| WHAT THE EXERCISE ASKS |
Return the data given below exactly as it appears.

** DATA FOR PROCESSING follows **

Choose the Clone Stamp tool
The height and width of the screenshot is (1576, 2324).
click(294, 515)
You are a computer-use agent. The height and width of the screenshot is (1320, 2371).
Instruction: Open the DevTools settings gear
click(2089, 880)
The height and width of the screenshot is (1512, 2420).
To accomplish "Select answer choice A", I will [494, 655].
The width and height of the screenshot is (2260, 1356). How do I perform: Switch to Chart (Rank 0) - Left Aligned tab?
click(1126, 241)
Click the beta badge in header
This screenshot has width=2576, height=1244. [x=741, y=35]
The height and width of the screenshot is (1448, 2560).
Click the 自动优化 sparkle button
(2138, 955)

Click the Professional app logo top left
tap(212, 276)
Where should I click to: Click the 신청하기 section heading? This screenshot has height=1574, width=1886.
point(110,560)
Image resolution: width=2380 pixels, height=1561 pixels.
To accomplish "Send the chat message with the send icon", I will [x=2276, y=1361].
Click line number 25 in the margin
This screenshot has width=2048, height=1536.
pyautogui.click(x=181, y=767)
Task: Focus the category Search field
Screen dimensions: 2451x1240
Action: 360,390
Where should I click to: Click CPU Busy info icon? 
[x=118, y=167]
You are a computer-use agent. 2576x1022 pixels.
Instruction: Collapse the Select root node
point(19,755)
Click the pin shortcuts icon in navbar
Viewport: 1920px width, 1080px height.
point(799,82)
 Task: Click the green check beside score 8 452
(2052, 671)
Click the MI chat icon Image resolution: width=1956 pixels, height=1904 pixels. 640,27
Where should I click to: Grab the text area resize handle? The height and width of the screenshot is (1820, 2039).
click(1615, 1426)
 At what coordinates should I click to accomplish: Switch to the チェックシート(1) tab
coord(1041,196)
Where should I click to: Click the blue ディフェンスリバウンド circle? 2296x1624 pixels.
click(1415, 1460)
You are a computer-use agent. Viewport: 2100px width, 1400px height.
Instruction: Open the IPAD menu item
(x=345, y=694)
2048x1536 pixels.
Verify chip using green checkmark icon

** End of DATA FOR PROCESSING **

| SOLUTION |
Choose the Clone Stamp tool
The height and width of the screenshot is (1576, 2324).
click(294, 515)
You are a computer-use agent. The height and width of the screenshot is (1320, 2371).
Instruction: Open the DevTools settings gear
click(2089, 880)
The height and width of the screenshot is (1512, 2420).
To accomplish "Select answer choice A", I will [494, 655].
The width and height of the screenshot is (2260, 1356). How do I perform: Switch to Chart (Rank 0) - Left Aligned tab?
click(1126, 241)
Click the beta badge in header
This screenshot has width=2576, height=1244. [x=741, y=35]
The height and width of the screenshot is (1448, 2560).
Click the 自动优化 sparkle button
(2138, 955)

Click the Professional app logo top left
tap(212, 276)
Where should I click to: Click the 신청하기 section heading? This screenshot has height=1574, width=1886.
point(110,560)
Image resolution: width=2380 pixels, height=1561 pixels.
To accomplish "Send the chat message with the send icon", I will [x=2276, y=1361].
Click line number 25 in the margin
This screenshot has width=2048, height=1536.
pyautogui.click(x=181, y=767)
Task: Focus the category Search field
Screen dimensions: 2451x1240
Action: 360,390
Where should I click to: Click CPU Busy info icon? 
[x=118, y=167]
You are a computer-use agent. 2576x1022 pixels.
Instruction: Collapse the Select root node
point(19,755)
Click the pin shortcuts icon in navbar
Viewport: 1920px width, 1080px height.
point(799,82)
 Task: Click the green check beside score 8 452
(2052, 671)
Click the MI chat icon Image resolution: width=1956 pixels, height=1904 pixels. 640,27
Where should I click to: Grab the text area resize handle? The height and width of the screenshot is (1820, 2039).
click(1615, 1426)
 At what coordinates should I click to accomplish: Switch to the チェックシート(1) tab
coord(1041,196)
Where should I click to: Click the blue ディフェンスリバウンド circle? 2296x1624 pixels.
click(1415, 1460)
You are a computer-use agent. Viewport: 2100px width, 1400px height.
Instruction: Open the IPAD menu item
(x=345, y=694)
2048x1536 pixels.
Verify chip using green checkmark icon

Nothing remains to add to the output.